Sale Prices (for reference)
| Property |
Price |
Land Area |
Built-Up |
| Freehold detached factory for sale (AMIP) |
RM35,000,000 |
~2.75 acres (119,790 sqft land) |
Not specified |
| Detached factory with 2,850Amp power, 40ft ceiling |
RM34,999,999.97 |
Not specified |
Not specified |
Both sale listings are freehold and located within Arab Malaysian Industrial Park. Prices for industrial land in Nilai generally range from RM50–RM200 psf land, but exact figures vary – contact 016-666 6872 for current quotes.

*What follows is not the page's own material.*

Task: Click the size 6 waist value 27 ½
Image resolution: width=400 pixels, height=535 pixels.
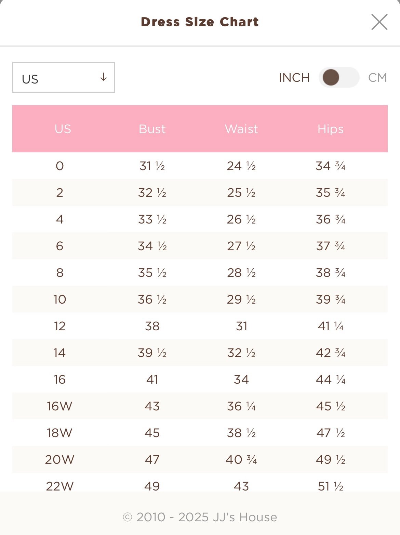Action: point(241,246)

Top Industrial Zones & Parks in Arab Malaysian Industrial Park Nilai
Arab Malaysian Industrial Park itself is a large master-planned estate. Within the broader Nilai area, several parks and zones compete for tenants. Here is a comparison of key features:
| Industrial Zone / Park |
Typical Rent (RM psf BU) |
Ceiling Height |
Power Supply |
Notable Features |
| Arab Malaysian Industrial Park (AMIP) |
RM1.60–RM2.20 (older) / ~RM60k/mo (new) |
30–40 ft |
Up to 2,850Amp for large units |
Freehold; direct ELITE access; 40ft ceiling option for heavy industry |
| XME Business Park Nilai (managed by Sime Darby) |
~RM1.72 psf |
30 ft |
Standard 3-phase |
Gated & guarded; semi-D units 6,355–6,457 sqft; ideal for light manufacturing & logistics |
| Nilai 7 Industrial Park |
RM1.50–RM1.80 psf (older) |
25–30 ft |
Varies by unit |
Established area; mix of terrace and semi-D factories |
| Bandar Enstek |
Typically higher (newer) |
30–40 ft |
High power available |
Closer to KLIA; newer developments; freehold options |
Current market data from JPPH Property Market Report 2025 shows Nilai’s industrial rental remains 15–20% lower than Klang Valley core areas like Shah Alam or Puchong.
Property Types Available
Detached Factory
- Best for: Heavy manufacturing, high-power requirement, large land footprint.
- Example listing: Freehold detached factory for rent at RM60,000/month in AMIP – ideal for operations needing 40ft ceiling and 1,100Amp+.
- Older units: Typically require RM400k–RM500k renovation (roof replacement, floor resurfacing, electrical upgrade).
Semi-Detached Factory
- Best for: Light manufacturing, assembly, warehousing.
- Example: XME Business Park semi-D at RM11,000/month – 6,400 sqft, 30ft ceiling, gated community.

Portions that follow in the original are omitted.